João Doria já exaltou Donald Trump, mas diz que apoiaria Hillary Clinton

João Doria já exaltou Donald Trump, mas diz que apoiaria Hillary Clinton


"Você vai assistir a um show de competência. De ousadia. De talento. De sucesso."

Assim o apresentador João Doria Jr. anunciou seu programa na TV Bandeirantes em 11 de dezembro de 1988.

Naquela noite, ele levou ao ar uma entrevista com o bilionário americano Donald Trump. A descrição do convidado tinha tudo a ver com a imagem que Doria busca projetar de si mesmo: "Um homem rico, famoso, poderoso e muito, muito invejado".

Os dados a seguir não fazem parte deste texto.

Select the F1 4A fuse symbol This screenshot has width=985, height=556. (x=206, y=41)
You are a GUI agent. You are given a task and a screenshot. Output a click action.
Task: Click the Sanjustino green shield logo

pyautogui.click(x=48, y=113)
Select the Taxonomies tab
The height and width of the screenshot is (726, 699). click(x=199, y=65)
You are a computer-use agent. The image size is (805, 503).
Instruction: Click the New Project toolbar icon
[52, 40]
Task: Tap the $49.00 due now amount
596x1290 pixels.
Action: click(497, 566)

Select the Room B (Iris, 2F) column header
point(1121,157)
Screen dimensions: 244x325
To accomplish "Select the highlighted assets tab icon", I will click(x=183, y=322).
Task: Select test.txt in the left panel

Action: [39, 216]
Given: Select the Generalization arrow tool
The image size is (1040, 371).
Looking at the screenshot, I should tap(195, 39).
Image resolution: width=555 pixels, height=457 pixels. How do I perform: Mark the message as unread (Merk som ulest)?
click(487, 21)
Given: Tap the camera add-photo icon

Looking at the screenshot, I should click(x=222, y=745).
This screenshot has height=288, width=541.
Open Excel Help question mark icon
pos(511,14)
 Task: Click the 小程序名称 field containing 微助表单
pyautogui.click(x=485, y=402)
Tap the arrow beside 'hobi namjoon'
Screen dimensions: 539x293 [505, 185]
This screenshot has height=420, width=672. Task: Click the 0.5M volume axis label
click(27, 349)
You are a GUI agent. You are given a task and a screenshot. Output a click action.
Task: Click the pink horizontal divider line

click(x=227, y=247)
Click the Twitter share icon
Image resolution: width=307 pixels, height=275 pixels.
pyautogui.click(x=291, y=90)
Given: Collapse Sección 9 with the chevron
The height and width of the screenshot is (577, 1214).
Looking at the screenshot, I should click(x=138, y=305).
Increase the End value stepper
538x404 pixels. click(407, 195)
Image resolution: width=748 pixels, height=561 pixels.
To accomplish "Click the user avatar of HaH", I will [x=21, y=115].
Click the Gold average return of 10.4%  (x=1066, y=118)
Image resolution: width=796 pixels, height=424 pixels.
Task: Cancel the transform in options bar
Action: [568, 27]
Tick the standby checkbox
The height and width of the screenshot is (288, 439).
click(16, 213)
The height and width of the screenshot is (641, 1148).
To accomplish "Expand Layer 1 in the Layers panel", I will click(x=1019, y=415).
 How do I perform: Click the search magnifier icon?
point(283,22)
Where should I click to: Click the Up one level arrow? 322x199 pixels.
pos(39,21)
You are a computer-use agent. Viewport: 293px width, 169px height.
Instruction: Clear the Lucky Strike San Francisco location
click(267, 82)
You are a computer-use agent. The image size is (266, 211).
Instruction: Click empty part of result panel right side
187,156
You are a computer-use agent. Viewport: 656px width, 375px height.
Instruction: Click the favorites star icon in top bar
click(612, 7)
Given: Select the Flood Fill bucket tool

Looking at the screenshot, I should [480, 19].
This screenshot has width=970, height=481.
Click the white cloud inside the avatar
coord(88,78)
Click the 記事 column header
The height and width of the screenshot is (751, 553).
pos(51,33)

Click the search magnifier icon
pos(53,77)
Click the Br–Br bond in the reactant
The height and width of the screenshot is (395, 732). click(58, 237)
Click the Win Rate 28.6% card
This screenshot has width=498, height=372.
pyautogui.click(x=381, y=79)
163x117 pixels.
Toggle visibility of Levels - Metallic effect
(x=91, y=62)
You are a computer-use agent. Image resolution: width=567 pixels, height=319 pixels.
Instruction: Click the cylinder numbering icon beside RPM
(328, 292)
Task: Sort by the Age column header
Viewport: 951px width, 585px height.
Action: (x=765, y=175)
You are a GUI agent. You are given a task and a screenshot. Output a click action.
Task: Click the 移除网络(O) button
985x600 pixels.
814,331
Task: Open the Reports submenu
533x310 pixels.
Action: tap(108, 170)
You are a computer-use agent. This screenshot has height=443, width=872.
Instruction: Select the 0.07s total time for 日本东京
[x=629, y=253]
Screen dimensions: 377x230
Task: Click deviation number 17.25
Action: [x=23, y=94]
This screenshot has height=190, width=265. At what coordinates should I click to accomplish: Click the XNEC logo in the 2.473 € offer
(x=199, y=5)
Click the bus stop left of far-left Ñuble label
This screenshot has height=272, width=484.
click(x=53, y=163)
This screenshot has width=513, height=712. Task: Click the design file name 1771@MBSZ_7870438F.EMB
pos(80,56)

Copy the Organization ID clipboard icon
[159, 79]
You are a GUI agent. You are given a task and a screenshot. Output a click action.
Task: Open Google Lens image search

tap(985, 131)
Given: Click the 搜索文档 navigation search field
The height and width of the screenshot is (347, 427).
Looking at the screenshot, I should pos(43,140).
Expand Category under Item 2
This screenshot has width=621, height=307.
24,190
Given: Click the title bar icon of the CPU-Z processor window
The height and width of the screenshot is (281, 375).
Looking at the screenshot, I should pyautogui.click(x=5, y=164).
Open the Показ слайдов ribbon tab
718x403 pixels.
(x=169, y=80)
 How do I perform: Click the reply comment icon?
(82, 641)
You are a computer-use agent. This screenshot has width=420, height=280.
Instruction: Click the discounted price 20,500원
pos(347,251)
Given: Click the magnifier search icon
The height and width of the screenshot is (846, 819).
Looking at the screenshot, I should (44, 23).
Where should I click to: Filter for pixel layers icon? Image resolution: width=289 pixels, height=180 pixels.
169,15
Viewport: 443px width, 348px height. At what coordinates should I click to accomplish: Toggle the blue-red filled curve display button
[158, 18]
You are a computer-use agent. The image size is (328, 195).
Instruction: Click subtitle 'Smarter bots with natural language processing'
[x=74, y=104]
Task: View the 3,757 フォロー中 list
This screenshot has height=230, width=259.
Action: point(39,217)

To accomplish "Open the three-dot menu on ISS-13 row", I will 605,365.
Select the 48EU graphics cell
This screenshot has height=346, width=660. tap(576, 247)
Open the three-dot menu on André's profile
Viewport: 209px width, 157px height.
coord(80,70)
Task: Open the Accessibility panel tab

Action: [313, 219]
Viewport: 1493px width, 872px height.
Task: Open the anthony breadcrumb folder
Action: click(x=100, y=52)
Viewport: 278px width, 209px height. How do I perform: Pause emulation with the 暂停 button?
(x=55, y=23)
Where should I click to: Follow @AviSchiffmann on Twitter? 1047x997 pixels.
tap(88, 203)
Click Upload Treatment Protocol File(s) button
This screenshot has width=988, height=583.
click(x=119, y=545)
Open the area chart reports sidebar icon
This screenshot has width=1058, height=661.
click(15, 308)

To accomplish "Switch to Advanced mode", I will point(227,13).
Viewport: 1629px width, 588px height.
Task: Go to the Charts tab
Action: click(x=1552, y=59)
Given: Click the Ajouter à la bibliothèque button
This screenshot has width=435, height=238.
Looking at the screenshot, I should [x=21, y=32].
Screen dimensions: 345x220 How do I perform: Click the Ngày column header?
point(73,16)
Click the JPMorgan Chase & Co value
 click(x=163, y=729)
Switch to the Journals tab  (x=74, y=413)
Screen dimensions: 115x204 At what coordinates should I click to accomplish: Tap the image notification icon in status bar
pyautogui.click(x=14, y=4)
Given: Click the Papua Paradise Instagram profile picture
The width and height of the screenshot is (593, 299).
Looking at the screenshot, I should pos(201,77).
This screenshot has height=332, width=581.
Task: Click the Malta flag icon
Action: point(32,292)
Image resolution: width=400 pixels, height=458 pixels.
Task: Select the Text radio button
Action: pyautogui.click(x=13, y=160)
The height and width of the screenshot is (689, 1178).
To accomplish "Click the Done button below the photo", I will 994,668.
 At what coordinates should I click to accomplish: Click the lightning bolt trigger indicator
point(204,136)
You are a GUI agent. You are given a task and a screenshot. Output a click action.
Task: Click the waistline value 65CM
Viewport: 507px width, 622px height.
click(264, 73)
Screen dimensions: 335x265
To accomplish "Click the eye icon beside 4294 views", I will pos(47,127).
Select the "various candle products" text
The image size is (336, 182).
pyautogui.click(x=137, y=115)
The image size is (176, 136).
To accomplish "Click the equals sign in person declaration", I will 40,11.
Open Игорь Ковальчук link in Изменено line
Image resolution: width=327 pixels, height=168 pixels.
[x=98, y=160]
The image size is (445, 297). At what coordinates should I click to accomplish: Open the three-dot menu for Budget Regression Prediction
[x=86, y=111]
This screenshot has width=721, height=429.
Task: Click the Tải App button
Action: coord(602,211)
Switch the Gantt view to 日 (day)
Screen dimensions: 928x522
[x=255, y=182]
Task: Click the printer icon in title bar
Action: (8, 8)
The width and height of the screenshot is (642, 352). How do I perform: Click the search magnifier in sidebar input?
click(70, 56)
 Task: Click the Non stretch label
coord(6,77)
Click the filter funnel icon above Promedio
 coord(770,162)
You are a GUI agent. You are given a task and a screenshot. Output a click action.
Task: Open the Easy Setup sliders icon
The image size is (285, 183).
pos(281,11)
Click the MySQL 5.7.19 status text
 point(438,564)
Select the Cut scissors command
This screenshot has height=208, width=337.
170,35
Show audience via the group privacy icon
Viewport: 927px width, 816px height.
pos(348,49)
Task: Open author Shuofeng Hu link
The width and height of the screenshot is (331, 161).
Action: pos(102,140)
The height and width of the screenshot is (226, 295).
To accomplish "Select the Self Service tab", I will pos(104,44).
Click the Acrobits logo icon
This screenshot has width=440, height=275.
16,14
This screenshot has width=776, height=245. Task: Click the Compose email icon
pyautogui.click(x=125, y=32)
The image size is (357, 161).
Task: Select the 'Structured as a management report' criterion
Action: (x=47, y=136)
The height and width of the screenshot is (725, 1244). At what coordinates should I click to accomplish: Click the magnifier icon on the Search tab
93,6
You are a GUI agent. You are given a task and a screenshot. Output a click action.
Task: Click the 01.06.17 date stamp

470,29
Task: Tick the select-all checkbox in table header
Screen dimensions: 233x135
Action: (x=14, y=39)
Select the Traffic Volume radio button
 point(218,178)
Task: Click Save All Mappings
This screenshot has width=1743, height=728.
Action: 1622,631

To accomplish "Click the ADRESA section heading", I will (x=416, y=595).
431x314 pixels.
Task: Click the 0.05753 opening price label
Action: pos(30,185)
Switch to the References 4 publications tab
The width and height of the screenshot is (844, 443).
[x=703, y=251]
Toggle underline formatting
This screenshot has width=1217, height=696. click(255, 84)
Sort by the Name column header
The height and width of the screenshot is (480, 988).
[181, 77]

Uma foto do encontro decora o escritório do prefeito eleito de São Paulo. No retrato, ele e Trump seguram um quadro que reproduz um mar de arranha-céus, com o nome do bilionário no topo.


Quase 28 anos depois, Doria tenta se esquivar de comparações com o candidato do Partido Republicano à presidência dos Estados Unidos.

Os dois apostam num discurso comum para seduzir o eleitor: são empresários, e não políticos tradicionais.

As semelhanças vão além disso. Doria já apresentou a versão brasileira do reality show "O Aprendiz", estrelado por Trump na rede NBC.

Na atração, os dois encarnaram o mesmo personagem: um patrão rigoroso que distribuía broncas e dispensava os participantes com o bordão "Você está demitido".

Fora da TV, Doria diz não se identificar em nada com o estilo de Trump. O bilionário tem atraído críticas pelo estilo arrogante e pelas ofensas a mulheres e imigrantes.

"Se eu morasse na América, votaria na Hillary", afirma o prefeito eleito.

Na campanha paulistana, Doria adotou um tom bem mais humilde. Nos debates, repetiu o chavão "respeito sua trajetória" para atenuar cada crítica aos adversários.